Task instructions: Once you find the line with "Where should I click to: Click" in the data that follows, repeat it and every line after it exactly, through the line with "This screenshot has width=1072, height=888.".

(Saved data entries)

★ ★ ★

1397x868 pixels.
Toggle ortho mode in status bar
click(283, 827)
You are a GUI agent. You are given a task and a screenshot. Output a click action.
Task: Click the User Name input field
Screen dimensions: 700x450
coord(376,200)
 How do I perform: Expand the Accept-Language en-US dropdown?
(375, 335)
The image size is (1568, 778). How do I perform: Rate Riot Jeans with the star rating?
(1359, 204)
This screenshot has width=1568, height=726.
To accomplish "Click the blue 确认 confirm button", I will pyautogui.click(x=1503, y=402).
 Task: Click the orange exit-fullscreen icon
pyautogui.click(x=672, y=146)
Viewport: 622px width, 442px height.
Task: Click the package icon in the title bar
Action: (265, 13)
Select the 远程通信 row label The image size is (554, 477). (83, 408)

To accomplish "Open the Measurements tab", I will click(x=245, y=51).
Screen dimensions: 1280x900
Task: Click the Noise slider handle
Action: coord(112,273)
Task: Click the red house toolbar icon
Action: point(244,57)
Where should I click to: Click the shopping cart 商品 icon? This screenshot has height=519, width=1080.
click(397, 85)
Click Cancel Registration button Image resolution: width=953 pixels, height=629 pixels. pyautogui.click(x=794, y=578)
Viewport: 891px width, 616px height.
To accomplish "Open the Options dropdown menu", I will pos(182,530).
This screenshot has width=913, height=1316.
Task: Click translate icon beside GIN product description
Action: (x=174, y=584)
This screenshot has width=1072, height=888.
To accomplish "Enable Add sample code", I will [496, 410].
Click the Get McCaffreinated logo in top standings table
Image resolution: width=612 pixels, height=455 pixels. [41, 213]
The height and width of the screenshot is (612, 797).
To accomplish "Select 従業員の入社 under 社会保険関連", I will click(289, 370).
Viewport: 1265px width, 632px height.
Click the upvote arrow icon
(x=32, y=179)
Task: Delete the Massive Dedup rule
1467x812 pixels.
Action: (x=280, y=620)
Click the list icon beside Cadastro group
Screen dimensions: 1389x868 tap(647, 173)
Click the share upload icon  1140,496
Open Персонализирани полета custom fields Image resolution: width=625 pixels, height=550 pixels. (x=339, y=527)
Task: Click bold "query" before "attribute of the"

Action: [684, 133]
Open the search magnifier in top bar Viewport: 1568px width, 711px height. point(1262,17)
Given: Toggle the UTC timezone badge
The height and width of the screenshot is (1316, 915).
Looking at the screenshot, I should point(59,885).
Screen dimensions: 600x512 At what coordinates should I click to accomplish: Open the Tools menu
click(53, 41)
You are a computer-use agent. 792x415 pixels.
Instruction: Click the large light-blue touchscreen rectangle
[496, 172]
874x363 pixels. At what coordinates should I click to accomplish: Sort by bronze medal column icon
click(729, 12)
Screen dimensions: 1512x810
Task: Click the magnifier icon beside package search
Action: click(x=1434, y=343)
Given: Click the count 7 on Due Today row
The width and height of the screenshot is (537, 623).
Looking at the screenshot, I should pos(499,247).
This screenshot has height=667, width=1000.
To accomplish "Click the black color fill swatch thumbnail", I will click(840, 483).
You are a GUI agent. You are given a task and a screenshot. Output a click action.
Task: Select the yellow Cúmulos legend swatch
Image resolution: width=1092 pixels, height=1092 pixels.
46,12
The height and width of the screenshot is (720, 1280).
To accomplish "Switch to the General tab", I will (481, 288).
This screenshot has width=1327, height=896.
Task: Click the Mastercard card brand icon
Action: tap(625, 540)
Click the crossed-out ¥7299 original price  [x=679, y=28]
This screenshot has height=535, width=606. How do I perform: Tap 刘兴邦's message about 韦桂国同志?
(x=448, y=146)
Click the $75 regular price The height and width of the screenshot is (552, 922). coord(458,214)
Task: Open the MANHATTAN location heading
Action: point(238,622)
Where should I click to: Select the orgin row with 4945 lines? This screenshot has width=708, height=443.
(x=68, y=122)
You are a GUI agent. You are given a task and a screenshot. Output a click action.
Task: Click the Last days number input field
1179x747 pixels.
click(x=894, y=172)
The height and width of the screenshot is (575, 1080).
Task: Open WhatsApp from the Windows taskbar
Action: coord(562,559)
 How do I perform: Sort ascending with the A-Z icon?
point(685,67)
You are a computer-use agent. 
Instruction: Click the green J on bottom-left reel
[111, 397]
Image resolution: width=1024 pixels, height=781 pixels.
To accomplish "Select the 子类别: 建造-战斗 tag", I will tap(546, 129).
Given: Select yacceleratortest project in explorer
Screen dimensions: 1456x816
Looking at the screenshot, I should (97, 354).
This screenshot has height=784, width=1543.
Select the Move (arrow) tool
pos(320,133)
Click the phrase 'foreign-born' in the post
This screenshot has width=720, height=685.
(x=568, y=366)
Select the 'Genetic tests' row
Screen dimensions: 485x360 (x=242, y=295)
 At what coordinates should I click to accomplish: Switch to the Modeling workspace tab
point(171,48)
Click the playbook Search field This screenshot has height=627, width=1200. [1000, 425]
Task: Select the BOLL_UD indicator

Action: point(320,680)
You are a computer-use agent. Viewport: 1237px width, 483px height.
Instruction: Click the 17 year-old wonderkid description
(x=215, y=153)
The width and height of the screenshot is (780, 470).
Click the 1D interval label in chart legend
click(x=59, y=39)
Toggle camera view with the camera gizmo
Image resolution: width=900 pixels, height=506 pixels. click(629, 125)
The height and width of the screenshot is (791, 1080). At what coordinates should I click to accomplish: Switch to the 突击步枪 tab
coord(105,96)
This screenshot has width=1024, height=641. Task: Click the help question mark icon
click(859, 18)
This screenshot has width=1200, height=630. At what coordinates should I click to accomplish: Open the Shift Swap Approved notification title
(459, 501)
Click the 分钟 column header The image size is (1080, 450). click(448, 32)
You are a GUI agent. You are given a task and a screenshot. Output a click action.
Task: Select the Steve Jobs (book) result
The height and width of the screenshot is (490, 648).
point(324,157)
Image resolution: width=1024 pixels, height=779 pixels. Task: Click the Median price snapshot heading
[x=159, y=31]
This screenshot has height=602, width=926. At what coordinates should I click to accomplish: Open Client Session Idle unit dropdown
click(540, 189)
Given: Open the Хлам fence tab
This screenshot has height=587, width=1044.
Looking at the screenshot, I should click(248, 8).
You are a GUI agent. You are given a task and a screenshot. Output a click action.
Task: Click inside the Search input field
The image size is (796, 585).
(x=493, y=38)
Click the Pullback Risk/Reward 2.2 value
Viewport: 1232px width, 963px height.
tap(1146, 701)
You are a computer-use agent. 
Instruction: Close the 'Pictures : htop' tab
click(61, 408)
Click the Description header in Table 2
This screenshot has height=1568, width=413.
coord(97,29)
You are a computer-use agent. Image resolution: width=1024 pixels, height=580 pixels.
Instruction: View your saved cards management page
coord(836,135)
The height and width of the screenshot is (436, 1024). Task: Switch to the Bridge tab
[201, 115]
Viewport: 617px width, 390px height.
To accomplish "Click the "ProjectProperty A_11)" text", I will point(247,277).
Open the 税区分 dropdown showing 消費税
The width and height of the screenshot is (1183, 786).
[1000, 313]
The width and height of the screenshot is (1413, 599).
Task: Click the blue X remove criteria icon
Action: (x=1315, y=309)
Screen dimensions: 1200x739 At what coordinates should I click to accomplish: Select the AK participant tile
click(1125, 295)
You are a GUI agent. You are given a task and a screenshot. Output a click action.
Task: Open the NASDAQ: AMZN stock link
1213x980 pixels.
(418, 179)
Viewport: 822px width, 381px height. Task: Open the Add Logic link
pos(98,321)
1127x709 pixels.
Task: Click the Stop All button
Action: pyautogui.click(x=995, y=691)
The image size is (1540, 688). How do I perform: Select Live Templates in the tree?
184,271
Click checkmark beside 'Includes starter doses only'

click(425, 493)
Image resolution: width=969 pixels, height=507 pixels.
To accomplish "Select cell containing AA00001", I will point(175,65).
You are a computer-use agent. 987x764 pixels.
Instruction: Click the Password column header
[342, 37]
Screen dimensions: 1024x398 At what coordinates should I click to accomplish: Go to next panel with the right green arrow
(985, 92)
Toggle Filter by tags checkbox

★ ★ ★

Solved exercise:
Where should I click to: Click the shopping cart 商品 icon? This screenshot has height=519, width=1080.
click(397, 85)
Click Cancel Registration button Image resolution: width=953 pixels, height=629 pixels. pyautogui.click(x=794, y=578)
Viewport: 891px width, 616px height.
To accomplish "Open the Options dropdown menu", I will pos(182,530).
This screenshot has width=913, height=1316.
Task: Click translate icon beside GIN product description
Action: (x=174, y=584)
This screenshot has width=1072, height=888.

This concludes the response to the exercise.